Dataset entries:

◆ ◆ ◆ ◆

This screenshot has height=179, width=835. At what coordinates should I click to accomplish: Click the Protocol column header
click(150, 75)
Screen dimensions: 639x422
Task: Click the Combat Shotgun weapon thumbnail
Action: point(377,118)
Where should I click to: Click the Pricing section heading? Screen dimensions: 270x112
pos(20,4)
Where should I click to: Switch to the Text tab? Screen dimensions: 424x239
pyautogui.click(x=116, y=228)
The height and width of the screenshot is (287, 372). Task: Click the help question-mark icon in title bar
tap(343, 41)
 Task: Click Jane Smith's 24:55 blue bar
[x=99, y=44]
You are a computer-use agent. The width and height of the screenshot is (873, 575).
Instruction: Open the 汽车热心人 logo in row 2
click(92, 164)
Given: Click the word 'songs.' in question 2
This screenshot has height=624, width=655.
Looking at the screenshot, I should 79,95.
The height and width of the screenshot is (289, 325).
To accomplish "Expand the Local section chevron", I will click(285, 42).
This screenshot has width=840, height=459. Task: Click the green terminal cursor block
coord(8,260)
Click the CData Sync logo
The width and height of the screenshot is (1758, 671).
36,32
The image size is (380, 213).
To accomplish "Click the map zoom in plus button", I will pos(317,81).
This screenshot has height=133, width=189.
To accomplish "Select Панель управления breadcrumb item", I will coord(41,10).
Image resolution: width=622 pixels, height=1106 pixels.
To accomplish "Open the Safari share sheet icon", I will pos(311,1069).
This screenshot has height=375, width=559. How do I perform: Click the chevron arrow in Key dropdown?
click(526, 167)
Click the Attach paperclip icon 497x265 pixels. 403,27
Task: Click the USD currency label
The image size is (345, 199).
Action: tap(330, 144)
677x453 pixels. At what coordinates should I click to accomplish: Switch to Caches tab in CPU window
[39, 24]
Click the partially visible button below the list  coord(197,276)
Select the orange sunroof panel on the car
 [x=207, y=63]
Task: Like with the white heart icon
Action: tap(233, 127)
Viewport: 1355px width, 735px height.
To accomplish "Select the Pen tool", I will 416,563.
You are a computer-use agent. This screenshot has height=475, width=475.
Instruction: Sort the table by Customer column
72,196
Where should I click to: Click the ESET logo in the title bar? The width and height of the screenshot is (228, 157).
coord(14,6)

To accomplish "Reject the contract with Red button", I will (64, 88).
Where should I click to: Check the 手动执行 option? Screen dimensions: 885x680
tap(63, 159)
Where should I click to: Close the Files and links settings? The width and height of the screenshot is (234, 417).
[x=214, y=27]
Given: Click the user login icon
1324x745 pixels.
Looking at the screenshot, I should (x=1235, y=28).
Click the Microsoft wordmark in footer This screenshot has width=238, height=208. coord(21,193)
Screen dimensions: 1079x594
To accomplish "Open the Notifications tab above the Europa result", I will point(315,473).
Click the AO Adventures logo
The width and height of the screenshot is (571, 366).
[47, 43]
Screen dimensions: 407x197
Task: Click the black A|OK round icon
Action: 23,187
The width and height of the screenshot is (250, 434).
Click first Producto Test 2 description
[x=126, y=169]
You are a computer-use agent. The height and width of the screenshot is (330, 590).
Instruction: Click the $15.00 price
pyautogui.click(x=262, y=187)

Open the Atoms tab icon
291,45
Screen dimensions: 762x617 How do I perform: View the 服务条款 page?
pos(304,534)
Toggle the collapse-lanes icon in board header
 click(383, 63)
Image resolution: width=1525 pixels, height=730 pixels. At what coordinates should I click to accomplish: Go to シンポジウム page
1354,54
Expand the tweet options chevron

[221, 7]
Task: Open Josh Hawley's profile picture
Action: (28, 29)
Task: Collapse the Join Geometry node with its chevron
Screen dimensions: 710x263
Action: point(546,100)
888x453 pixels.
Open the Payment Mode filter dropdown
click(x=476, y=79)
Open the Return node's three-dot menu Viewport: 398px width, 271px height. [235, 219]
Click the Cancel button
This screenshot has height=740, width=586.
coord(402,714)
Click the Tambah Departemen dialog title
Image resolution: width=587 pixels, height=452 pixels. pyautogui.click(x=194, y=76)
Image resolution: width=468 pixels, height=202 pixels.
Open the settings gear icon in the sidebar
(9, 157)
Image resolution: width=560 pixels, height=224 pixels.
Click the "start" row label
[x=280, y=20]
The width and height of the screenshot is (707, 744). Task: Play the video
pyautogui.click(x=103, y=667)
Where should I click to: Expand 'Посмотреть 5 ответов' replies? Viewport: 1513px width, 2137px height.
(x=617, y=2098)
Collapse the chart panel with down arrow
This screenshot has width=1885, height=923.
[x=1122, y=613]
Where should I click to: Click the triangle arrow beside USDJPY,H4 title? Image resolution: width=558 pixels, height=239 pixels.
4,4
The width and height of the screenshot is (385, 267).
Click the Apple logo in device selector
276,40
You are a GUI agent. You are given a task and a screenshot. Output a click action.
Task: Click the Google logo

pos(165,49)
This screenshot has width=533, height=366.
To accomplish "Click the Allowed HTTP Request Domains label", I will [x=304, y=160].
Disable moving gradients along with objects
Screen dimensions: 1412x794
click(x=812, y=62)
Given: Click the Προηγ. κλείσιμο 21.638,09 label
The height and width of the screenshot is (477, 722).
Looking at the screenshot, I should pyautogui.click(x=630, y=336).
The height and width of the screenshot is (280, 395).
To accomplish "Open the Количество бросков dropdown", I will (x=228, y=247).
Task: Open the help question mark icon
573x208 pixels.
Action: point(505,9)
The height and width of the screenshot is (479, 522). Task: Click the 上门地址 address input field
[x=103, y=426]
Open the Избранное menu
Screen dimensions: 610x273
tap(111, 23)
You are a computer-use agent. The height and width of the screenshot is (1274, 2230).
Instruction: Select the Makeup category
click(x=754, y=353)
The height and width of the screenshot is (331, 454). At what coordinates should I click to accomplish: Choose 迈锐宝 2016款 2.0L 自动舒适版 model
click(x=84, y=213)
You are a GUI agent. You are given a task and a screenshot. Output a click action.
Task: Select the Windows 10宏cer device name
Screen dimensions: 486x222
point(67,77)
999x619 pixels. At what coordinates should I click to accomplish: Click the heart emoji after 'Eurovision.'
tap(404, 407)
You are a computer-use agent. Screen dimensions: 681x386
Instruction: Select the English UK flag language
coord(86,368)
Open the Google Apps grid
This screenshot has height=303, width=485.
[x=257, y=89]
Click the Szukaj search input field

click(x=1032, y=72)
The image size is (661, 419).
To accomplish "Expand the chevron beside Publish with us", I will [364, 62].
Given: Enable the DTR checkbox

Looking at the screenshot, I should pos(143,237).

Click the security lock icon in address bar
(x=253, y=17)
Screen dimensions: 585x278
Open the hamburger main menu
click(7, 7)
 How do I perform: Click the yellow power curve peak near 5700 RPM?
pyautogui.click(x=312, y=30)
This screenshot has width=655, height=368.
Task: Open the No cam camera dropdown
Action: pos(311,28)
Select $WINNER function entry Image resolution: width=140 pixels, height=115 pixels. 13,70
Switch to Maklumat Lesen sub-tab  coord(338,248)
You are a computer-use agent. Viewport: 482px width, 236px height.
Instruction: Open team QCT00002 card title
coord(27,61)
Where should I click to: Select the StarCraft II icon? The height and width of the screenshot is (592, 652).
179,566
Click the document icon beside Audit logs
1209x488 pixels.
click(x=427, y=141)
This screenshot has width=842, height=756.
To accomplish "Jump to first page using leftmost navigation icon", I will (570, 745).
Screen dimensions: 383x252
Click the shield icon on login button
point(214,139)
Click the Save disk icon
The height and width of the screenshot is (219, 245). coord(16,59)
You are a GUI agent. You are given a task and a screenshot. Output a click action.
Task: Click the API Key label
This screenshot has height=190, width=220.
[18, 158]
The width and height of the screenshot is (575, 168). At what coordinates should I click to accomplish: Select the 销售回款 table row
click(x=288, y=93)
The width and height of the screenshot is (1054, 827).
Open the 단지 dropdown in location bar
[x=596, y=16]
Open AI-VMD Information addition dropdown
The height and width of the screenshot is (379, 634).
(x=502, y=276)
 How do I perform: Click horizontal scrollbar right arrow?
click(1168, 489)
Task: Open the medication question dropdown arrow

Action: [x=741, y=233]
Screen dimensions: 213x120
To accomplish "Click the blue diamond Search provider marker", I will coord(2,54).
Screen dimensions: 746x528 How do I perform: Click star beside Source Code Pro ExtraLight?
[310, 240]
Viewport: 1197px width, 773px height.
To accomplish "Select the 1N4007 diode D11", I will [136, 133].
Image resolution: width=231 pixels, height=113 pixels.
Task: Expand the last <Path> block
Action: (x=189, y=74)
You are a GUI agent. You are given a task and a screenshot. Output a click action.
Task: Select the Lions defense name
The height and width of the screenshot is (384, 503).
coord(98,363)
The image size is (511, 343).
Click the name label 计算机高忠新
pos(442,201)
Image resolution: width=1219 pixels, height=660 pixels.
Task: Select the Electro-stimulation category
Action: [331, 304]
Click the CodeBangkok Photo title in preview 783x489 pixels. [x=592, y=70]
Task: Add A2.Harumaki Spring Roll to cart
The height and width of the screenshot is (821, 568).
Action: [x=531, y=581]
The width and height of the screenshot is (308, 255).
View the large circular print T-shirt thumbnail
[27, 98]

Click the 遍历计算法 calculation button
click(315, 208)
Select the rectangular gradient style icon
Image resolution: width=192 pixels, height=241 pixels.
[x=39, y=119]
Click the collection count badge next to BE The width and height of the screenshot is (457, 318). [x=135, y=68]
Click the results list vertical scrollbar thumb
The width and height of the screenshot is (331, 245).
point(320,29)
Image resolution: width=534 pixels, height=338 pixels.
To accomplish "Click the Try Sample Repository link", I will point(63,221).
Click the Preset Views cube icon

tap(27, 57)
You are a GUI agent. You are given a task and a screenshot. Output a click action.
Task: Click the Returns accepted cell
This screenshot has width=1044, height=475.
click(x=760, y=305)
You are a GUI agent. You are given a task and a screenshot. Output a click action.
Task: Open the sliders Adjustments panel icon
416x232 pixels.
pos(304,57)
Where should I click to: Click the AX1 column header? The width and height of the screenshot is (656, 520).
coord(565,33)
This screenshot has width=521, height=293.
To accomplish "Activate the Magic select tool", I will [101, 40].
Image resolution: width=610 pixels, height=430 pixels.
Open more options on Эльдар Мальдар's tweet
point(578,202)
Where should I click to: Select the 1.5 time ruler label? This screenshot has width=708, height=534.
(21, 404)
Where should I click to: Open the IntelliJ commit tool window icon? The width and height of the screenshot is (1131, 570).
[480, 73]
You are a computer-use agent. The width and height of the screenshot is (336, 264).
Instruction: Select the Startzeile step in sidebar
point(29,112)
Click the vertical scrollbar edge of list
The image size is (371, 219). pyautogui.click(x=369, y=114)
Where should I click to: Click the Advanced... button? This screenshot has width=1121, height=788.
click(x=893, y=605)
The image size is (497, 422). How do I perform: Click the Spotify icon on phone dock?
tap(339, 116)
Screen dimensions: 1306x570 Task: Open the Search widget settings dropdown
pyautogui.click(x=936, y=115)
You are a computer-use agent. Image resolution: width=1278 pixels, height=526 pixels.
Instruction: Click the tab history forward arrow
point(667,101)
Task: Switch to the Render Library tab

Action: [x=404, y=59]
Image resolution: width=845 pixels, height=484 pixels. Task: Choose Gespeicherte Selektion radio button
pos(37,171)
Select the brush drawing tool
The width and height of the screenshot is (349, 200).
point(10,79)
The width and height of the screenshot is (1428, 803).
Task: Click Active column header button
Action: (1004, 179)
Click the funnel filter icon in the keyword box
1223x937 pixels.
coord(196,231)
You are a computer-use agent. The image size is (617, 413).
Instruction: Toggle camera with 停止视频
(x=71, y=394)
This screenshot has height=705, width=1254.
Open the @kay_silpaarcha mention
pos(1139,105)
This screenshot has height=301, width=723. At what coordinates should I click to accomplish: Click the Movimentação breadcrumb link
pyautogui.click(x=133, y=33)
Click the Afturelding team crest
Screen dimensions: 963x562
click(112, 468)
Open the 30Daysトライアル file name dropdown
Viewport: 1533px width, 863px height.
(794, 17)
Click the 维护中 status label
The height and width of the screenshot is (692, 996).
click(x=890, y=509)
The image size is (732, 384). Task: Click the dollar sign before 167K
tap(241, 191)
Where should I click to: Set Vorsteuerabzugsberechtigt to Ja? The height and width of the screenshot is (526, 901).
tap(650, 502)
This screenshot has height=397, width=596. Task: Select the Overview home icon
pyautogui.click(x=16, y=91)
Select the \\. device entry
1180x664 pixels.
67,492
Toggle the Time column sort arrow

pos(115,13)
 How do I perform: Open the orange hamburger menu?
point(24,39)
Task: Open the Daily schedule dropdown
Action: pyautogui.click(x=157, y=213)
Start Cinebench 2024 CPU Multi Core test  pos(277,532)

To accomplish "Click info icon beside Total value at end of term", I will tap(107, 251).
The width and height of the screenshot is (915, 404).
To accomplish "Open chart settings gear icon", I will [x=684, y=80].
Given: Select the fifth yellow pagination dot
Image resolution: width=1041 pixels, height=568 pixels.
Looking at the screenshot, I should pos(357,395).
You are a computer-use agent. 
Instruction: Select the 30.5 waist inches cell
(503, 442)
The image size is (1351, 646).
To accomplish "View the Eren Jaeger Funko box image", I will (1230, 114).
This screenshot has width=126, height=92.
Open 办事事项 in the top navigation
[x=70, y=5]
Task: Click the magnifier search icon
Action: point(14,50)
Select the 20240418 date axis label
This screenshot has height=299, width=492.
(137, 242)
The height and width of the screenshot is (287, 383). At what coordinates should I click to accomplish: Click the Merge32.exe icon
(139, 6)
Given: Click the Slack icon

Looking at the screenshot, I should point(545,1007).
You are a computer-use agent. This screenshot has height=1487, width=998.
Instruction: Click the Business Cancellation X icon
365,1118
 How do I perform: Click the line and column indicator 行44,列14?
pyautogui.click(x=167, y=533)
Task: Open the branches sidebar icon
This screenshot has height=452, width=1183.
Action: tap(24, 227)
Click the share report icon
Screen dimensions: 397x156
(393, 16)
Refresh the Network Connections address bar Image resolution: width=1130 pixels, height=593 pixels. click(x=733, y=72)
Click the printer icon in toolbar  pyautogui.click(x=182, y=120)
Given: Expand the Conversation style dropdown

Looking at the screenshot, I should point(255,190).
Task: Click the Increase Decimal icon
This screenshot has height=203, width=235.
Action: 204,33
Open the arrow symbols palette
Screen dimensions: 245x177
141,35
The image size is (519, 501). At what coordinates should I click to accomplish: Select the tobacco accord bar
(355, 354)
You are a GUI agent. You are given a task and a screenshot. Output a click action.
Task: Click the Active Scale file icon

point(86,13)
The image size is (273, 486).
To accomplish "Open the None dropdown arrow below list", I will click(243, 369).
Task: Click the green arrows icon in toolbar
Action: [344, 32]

◆ ◆ ◆ ◆

Action item
Each line from the top of the records down to the one with "Given: Click the word 'songs.' in question 2" must be retyped exactly; include both ends and nothing else.

Solution
This screenshot has height=179, width=835. At what coordinates should I click to accomplish: Click the Protocol column header
click(150, 75)
Screen dimensions: 639x422
Task: Click the Combat Shotgun weapon thumbnail
Action: point(377,118)
Where should I click to: Click the Pricing section heading? Screen dimensions: 270x112
pos(20,4)
Where should I click to: Switch to the Text tab? Screen dimensions: 424x239
pyautogui.click(x=116, y=228)
The height and width of the screenshot is (287, 372). Task: Click the help question-mark icon in title bar
tap(343, 41)
 Task: Click Jane Smith's 24:55 blue bar
[x=99, y=44]
You are a computer-use agent. The width and height of the screenshot is (873, 575).
Instruction: Open the 汽车热心人 logo in row 2
click(92, 164)
Given: Click the word 'songs.' in question 2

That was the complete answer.